• **Task to complete**
Give back all of the data exactly, with every picture omitted.

Records excerpted from a collection
--------------------

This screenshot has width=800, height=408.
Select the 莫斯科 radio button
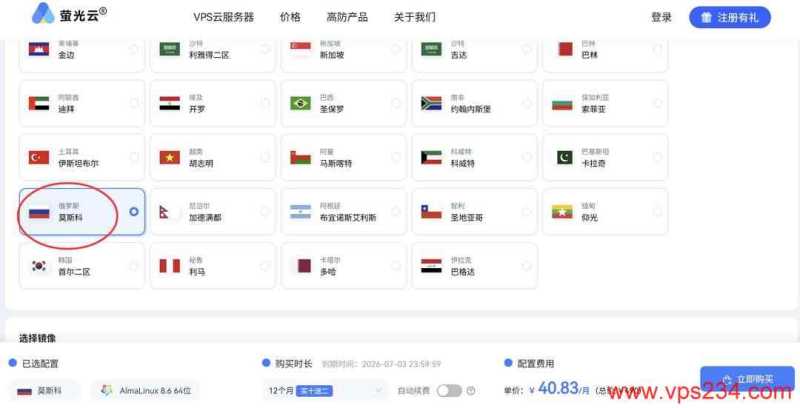[134, 211]
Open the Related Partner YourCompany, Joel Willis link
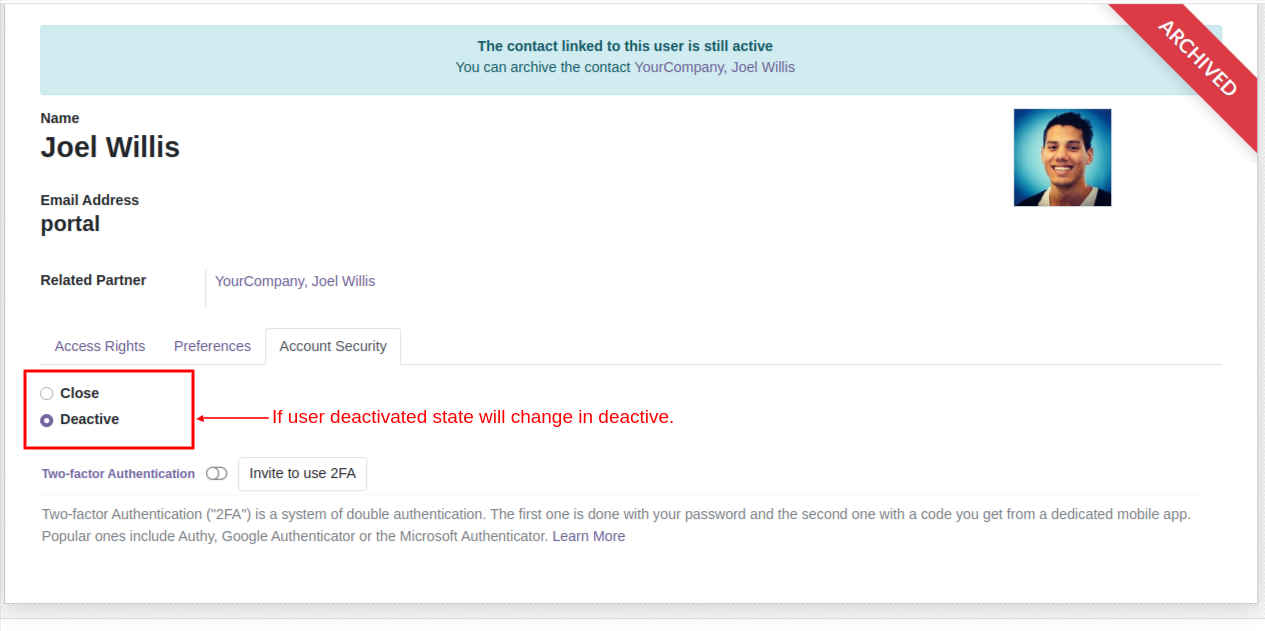This screenshot has width=1265, height=631. tap(295, 281)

--------------------

• **Response to this exercise**
This screenshot has width=800, height=408.
Select the 莫斯科 radio button
[134, 211]
Open the Related Partner YourCompany, Joel Willis link
This screenshot has width=1265, height=631. tap(295, 281)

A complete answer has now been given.